Pembrolizumab is a monoclonal antibody that inhibits the programmed cell death-1 (PD-1) receptor. PD-1 is expressed by immune cells and plays a role in regulating self-tolerance by downregulating immune responses. The interaction of PD-1 with PD-L1 in the tumor microenvironment compromises normal T cell function and promotes the conversion of cytotoxic T cells into regulatory T cells (12). Inhibition of PD-1 and PD-L1 signaling through checkpoint inhibitors enhances T-cell cytotoxicity and induces tumor regression. However, given the comprehensive nature of these interactions, there are significant implications for both cancer cells and the host's normal tissues. It has been hypothesized that the hyperinflammatory state caused by immunotherapy-induced T-cell activation may lead to HLH. In the absence of definitive physical evidence, it is crucial to exclude other causes of secondary HLH.

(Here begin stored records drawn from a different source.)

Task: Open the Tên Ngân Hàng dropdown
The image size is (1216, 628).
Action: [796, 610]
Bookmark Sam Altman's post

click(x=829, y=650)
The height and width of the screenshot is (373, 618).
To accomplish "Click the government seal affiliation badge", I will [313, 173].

In this case, we suspected HLH based on the clinical findings and measured IL-6 levels before administering the steroid pulse, which confirmed that it decreased with treatment. Although IL-6 measurement was not necessary for the diagnosis of HLH, it was helpful in understanding the pathophysiology while awaiting the results of the liver biopsy, allowing us to initiate treatment. Hyperactivation of immune cells by EBV reactivation is also considered to have had an effect.

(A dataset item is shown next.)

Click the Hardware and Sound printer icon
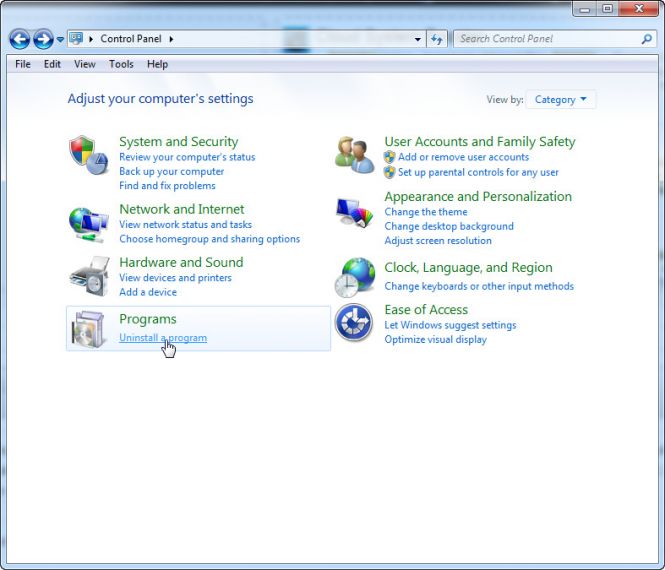 tap(88, 276)
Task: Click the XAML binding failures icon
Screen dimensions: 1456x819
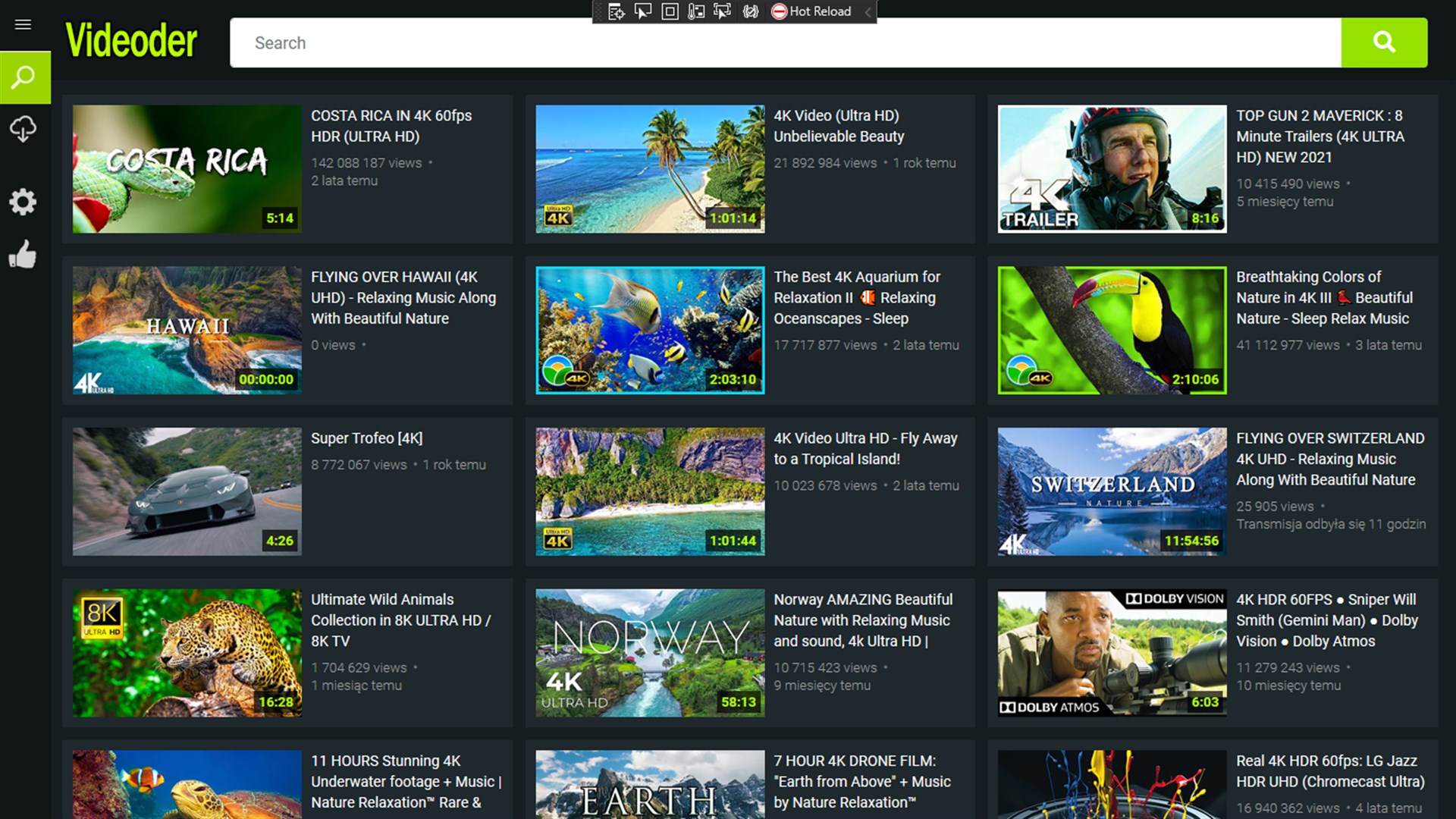Action: point(751,11)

Although the recent irAE guidelines from the Society of Immunotherapy for Cancer discuss HLH as an irAE with potentially high lethality, no specific treatment recommendations have been made (13). Hence, real-world data and case reports of rare irAEs are needed to understand their frequency and severity and improve clinical management. A review of the management of blood-related irAEs recommends the prompt administration of high-dose corticosteroids (2–5 mg/kg/day, IV) and anti-IL-6 inhibitors such as tocilizumab for cytokine storms associated with hemophagocytic syndrome. Should corticosteroids fail to elicit an adequate response, the use of cyclosporine or a single dose of etoposide (150 mg/kg, IV) should be considered in collaboration with a hematologist (14). Earlier case reports of ICI-associated HLH have utilized anti-inflammatory cytokines, including tocilizumab, alongside steroids (Table III). Importantly, recent evidence underscores the significance of early intervention with nonsteroidal immunosuppressive therapies over steroids for treating irAEs (15). In this case, the onset of HLH during lymphocyte suppressive therapy involving high-dose steroids (1 mg/kg) and MMF, indicates a cytokine storm. Steroid pulses were administered to inhibit the cytokine cascade, and the anti-IL-6 antibody, tocilizumab, was used during steroid tapering. Additionally, cyclosporine was employed to suppress T cells through a mechanism distinct from that of steroids, contributing to successful treatment.

In conclusion, we encountered cases of HLH and DIC associated with ICI administration during preoperative systemic chemotherapy for breast cancer. HLH is a rare but severe life-threatening complication of checkpoint inhibitor therapy that underscores the need for vigilance and preparedness. Our understanding of the full spectrum of side effects associated with ICIs that have a relatively short history of use is incomplete. Anticipation of the underlying pathophysiology and identification of appropriate treatment strategies are of paramount importance. Prospective data are crucial for assessing the efficacy of nonsteroidal immunosuppressive therapies in conjunction with steroids.